Guinea Bissau: contro il coronavirus, senza terapie e senza governo

Come affrontare il coronavirus in un Paese come la Guinea Bissau che non ha neppure un posto di terapia intensiva? E come farlo quando manca addirittura un governo legittimo? L’appello di padre Davide Sciocco da Bissau

 

Anche la Guinea Bissau, piccolo Paese dell’Africa occidentale – uno dei più poveri e arretrati al mondo – si trova oggi a far fronte all’emergenza coronavirus. Con pochissimi mezzi e nessuna terapia intensiva, ma soprattutto senza un governo legittimo. Dopo le elezioni dello scorso dicembre, Umaro Cissoko Embaló del Movimento para a Alternância Democrática (MADEM-G-15), si è autoproclamato presidente e ha formato un governo senza però aspettare il responso del Supremo Tribunal de Justiça, a cui si è appellato lo sfidante, Domingos Simoes Pereira del Partido Africano para a Independência da Guiné e Cabo Verde (PAIGC). Anche a livello internazionale, il nuovo esecutivo non viene riconosciuto e questo sta creando grandi difficoltà anche per quanto riguarda aiuti e cooperazione. Per questo, fa ancora più paura la possibile diffusione di un virus che in nessun modo il fragilissimo sistema sanitario locale sarebbe in grado di affrontare.

Ecco perché è più che mai vitale e urgente arginarne la diffusione. Ed è proprio quello che ci racconta dalla capitale Bissau, padre Davide Sciocco, missionario del Pime, in prima linea nella prevenzione del coronavirus.

Padre Davide, la Guinea Bissau sta vivendo l’ennesima crisi politica e non è stata risparmiata neppure dal coronavirus. Qual è la situazione del Paese?

A tutt’oggi la situazione è molto confusa. Purtroppo non c’è organizzazione, perché non è stato ancora riconosciuto il presidente della Repubblica che dice vi aver vinto le elezioni e ha formato un nuovo governo.
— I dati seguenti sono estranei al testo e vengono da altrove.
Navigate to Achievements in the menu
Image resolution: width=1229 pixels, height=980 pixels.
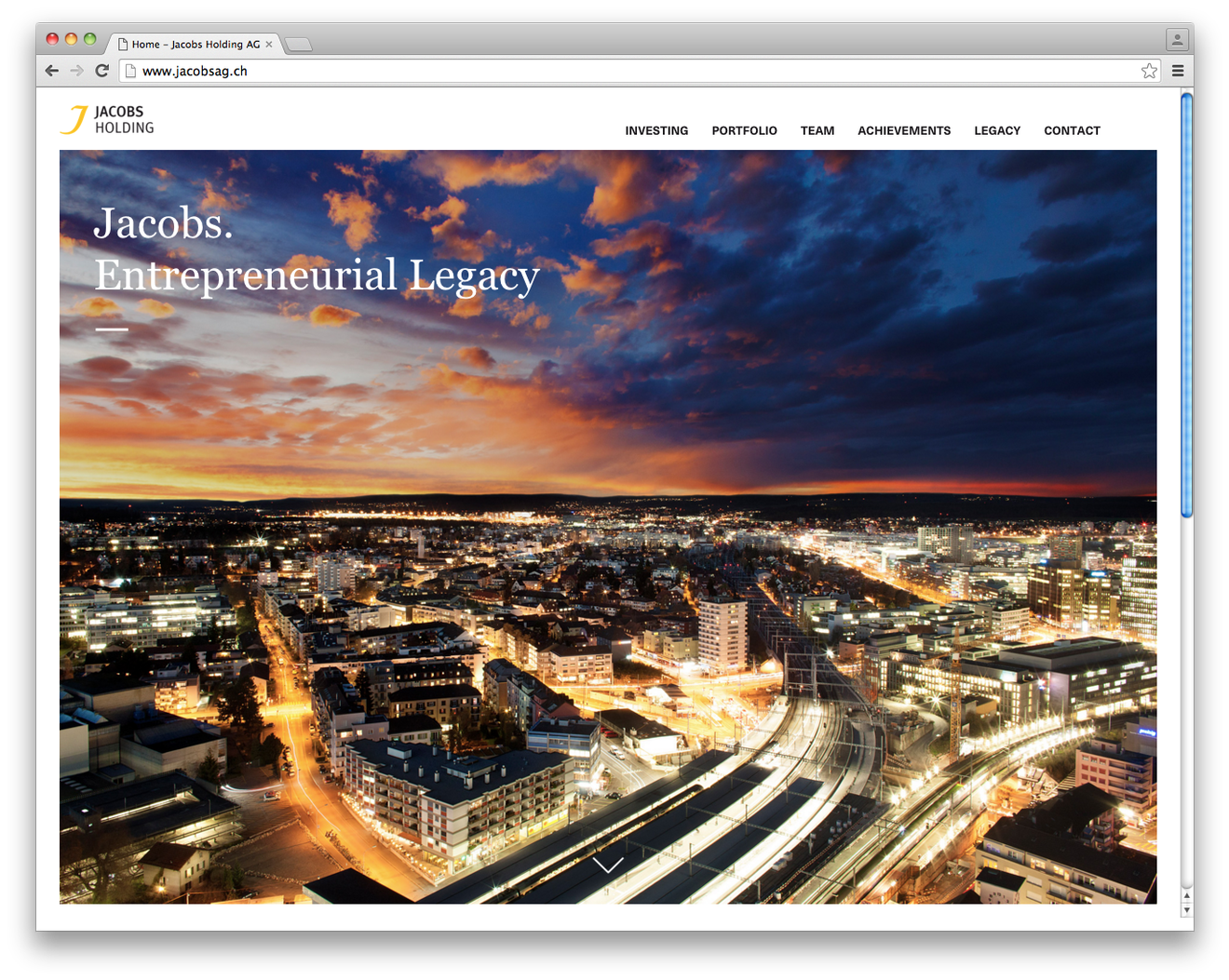coord(903,130)
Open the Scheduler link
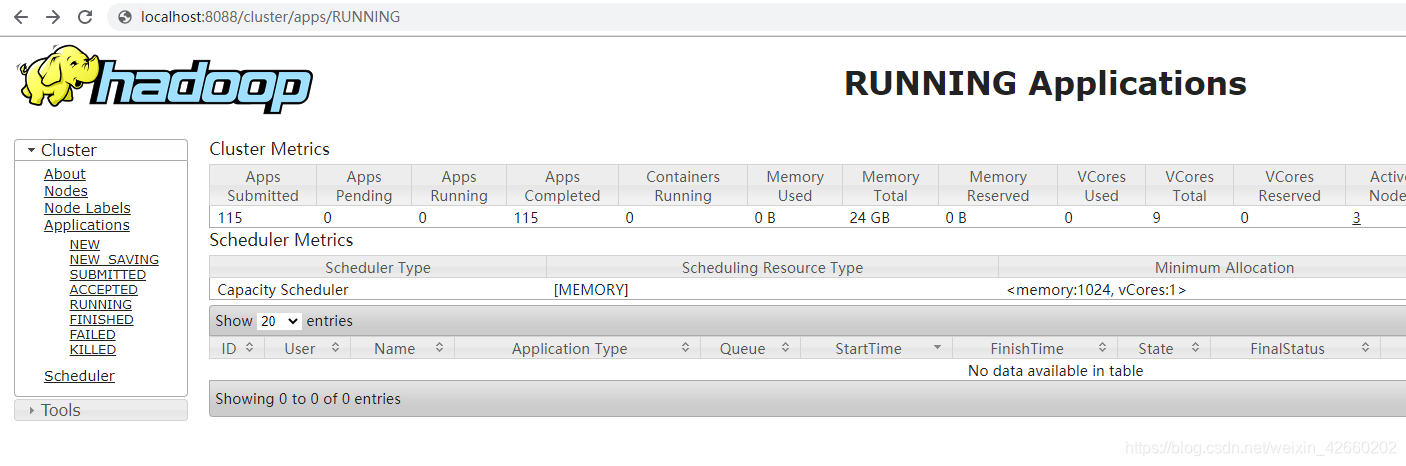Image resolution: width=1406 pixels, height=466 pixels. point(79,376)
Non solo, ha cambiato anche tutto lo staff tecnico del ministero della Sanità che aveva già iniziato a organizzarsi in gennaio per la prevenzione e la sensibilizzazione sul coronavirus e per cercare fondi per attrezzare unità di terapia intensiva e isolamento che non esistono nel Paese. Purtroppo con questa nuova situazione non si è fatto nulla e solo ora che sono stati annunciati due casi certi di coronavirus e alcuni presunti hanno cominciato a prendere qualche misura. Di colpo, sono stati chiusi tutti i trasporti, il mercato, le scuole… Ma qui la gente vive di economia quotidiana: le donne vanno a vendere le loro poche cose e con quello che guadagnano comprano il necessario per far da mangiare. Qui quasi nessuno può permettersi di fare acquisti per una settimana come si fa in Italia; la gente compra il cibo giornalmente sia perché non ha il frigorifero, sia perché non ha abbastanza soldi. Questo renderà molto difficile il blocco delle attività. In un’intervista alla nostra Radio Sol Mansi, alcune donne che vendevano i loro prodotti nonostante la proibizione, si appellavano a Dio e chiedevano di perdonarle. Chiedevano a Dio di avere pazienza e di non far arrivare la malattia sin lì, perché loro erano povere ed erano costrette ad andare al mercato.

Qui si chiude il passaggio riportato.